READING TEXT start

I let my heart off the leash recently. It came back scuffed. That's not much of a story, it happens to people all the time. If you want all the gory details, they're on my personal blog
. I'll skip right to the punch line; my paralysis freaked him out and ended my first relationship in these 8 years before it even started.
I get it; I'm a difficult woman to love. I have a polarizing personality and a very public opinion on a number of issues.
There are about a billion reasons I can think of that make me a challenge; my overuse of hyperbole, my scatterbrained inability to be organized except in those parts of my life where I'm OCD, my intensity and inability to ever shut down on the issues that are important to me. Surely, somewhere in there someone can find one or maybe two of my foibles endearing.
In my mind, my aloneness was a matter of the still-palpable grief from the night my former fiancé and I were shattered by random gun fire. Until very recently, there was no room in my heart for another man after such a huge chunk had been ripped out. But hearts do, given time, mend.
I've always expected that one day, some man inside my circle would “click.” I've always thought that my spinal cord injury would mean that we would “go slow” with a new relationship. Someone uninitiated in the life of SCI would have a learning curve. If we started as friends first, as he learned his way into the foreignness that I now take for granted, we could get there. I've always considered my paralysis A
factor but I've always considered my general crankiness a far bigger obstacle.
But, the reactions of some in my circle have been a Rorschach test on attitudes toward PWD, especially when we're bold enough to be outwardly sexual. I've had friends ask “can you be… romantic
?” “Aren't you past those thoughts?” and my favorite “what can you give a man?” as though somehow my paralyzed legs are the end all and be all of my feminine charm.
Angela* came by to commiserate and drink my wine. “Hmmm, who do I know in a wheelchair? I know! You should meet Mike* he's in a wheelchair too!” Not “he's a big dog lover” or “he's a rabid hockey fan” or “he loves craft beer.” Just that he's a wheeler.

READING TEXT end
DATASET ENTRIES start

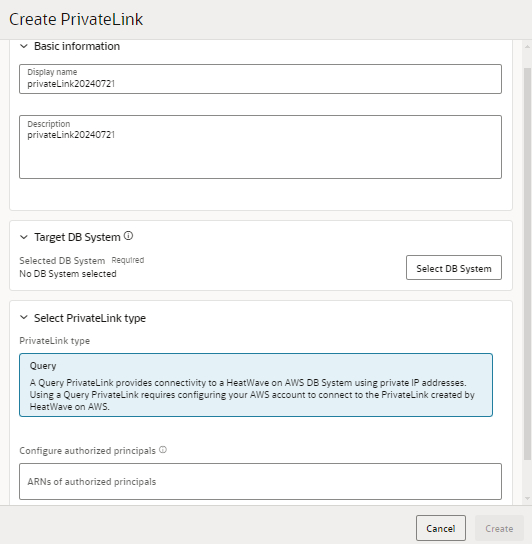532x544 pixels.
Task: Show info for Configure authorized principals
Action: point(163,450)
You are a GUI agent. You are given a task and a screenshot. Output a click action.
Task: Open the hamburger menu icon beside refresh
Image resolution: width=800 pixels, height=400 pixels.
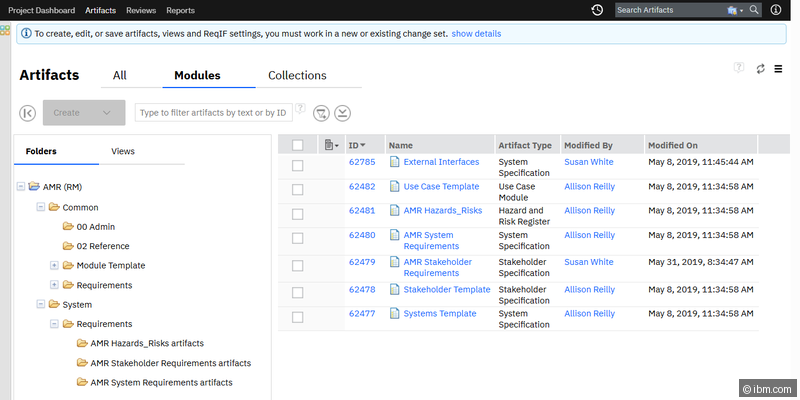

DATASET ENTRIES end

STATED PROBLEM 1: Rewrite the section of the essay about dating with paralysis from "But, the reactions" up to and including "he's a wheeler.", and change "hockey" to "baseball".
STATED PROBLEM 2: Write the next part of the essay about dating with paralysis, picking up after its final sentence.

EXPECTED ANSWER 1:
But, the reactions of some in my circle have been a Rorschach test on attitudes toward PWD, especially when we're bold enough to be outwardly sexual. I've had friends ask “can you be… romantic
?” “Aren't you past those thoughts?” and my favorite “what can you give a man?” as though somehow my paralyzed legs are the end all and be all of my feminine charm.
Angela* came by to commiserate and drink my wine. “Hmmm, who do I know in a wheelchair? I know! You should meet Mike* he's in a wheelchair too!” Not “he's a big dog lover” or “he's a rabid baseball fan” or “he loves craft beer.” Just that he's a wheeler.

EXPECTED ANSWER 2:
Mike and I, it turns out, have absolutely nothing in common. Not. One. Thing. He's a Tea Party guy who hates sports; he's allergic to pets and plans to move back east. But still, my friend insists, I should meet him and see how it goes. We have so much in common. Wheelchairs.
I have a friend who knew me before my injury. I taught Tom* how to plumb a toilet and install his dishwasher. He's a longtime friend and the guy I sometimes watch hockey and drink beer with. Right in the middle of the game he starts with “wouldn't you be better off with a wheeler dude?” “Dude, the Yotes are down. Now you want to start a “relationship discussion' with me?” It was our first and only such discussion. It also may have been our last game together.
To Tom's pointed question, “would I date a guy in a chair?” Absofrigginglutely. As long as he's a dog loving, beer drinking hockey fan who can put up a good political argument. But I don't know that guy.
When did this chair define me? It is now as much a part of me as my gender, or my handedness. But is it my definition?
“This is Jen, the wheelchair chick.” What does that tell you about me other than I prefer not
to have to use the stairs? Knowing that I adore big dogs, that I love the sea or the particular bend of my political leanings; that TELLS you something about me; not my chair.
I've been left to wonder, is it me or is it my chair? Am I destined to always be the wingman, the sister/friend, the mascot, the confidant and advisor? Maybe some part of me has always known that I'm no longer a suitable mate so I've embraced this role? Has my unrealized fear of rejection caused me to deflect interest to avoid the potential of failure?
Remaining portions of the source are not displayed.